**What you will do**
Lines to return, exactly: from the line with "Click the 新增交流信息 button" to the line with "Given: Select the Hit woodwork row label" in the entries below, both included.

(Data extracted from a collection)
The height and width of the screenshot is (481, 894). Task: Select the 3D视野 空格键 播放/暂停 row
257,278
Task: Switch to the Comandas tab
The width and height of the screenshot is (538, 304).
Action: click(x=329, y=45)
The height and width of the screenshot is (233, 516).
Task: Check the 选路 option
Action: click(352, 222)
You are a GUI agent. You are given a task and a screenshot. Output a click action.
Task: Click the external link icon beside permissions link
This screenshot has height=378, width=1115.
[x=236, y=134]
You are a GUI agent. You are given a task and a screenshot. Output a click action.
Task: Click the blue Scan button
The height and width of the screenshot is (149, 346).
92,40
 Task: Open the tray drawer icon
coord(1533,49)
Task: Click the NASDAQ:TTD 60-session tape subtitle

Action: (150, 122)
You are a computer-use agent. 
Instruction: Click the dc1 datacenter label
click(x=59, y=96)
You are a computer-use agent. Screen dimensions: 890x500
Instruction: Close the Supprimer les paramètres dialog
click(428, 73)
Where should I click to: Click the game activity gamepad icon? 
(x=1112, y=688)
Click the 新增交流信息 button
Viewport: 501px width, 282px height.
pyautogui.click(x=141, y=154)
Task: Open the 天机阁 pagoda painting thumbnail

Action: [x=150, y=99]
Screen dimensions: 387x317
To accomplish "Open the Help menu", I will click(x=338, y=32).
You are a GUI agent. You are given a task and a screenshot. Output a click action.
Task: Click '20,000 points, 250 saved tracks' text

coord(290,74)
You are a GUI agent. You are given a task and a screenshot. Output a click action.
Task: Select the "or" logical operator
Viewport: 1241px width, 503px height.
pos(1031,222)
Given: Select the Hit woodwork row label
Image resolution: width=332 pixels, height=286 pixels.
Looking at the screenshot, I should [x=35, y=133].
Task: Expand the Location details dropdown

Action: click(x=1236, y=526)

**Result below**
Click the 新增交流信息 button
Viewport: 501px width, 282px height.
pyautogui.click(x=141, y=154)
Task: Open the 天机阁 pagoda painting thumbnail

Action: [x=150, y=99]
Screen dimensions: 387x317
To accomplish "Open the Help menu", I will click(x=338, y=32).
You are a GUI agent. You are given a task and a screenshot. Output a click action.
Task: Click '20,000 points, 250 saved tracks' text

coord(290,74)
You are a GUI agent. You are given a task and a screenshot. Output a click action.
Task: Select the "or" logical operator
Viewport: 1241px width, 503px height.
pos(1031,222)
Given: Select the Hit woodwork row label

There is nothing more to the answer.